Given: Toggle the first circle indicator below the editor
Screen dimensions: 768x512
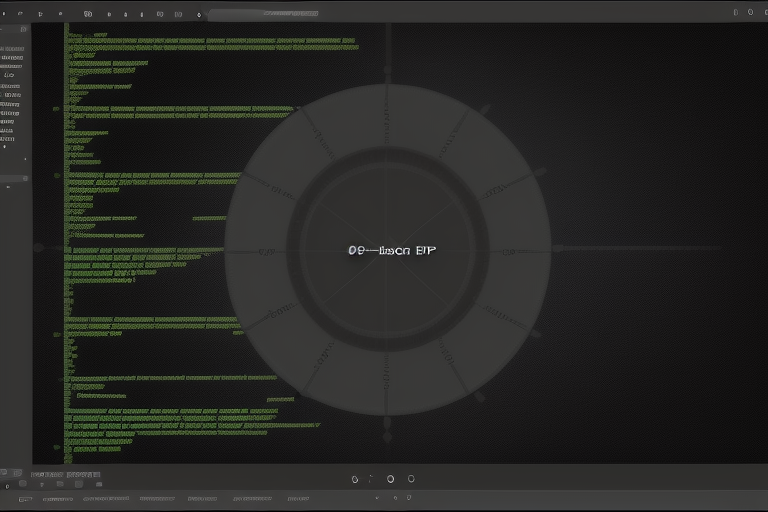Looking at the screenshot, I should click(x=355, y=479).
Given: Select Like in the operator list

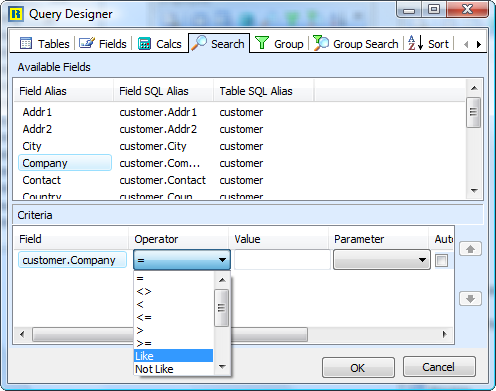Looking at the screenshot, I should [174, 356].
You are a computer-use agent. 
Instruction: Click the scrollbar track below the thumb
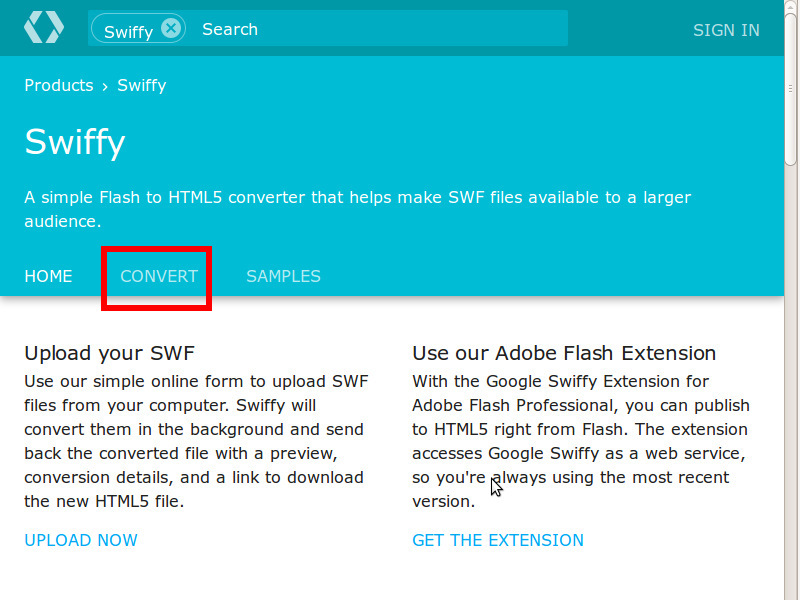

# Task requirements
Could every line above be set down exactly, with the pictures omitted?

# Response for this exercise
Given: Toggle the first circle indicator below the editor
Screen dimensions: 768x512
Looking at the screenshot, I should click(x=355, y=479).
Given: Select Like in the operator list

Looking at the screenshot, I should [174, 356].
You are a computer-use agent. 
Instruction: Click the scrollbar track below the thumb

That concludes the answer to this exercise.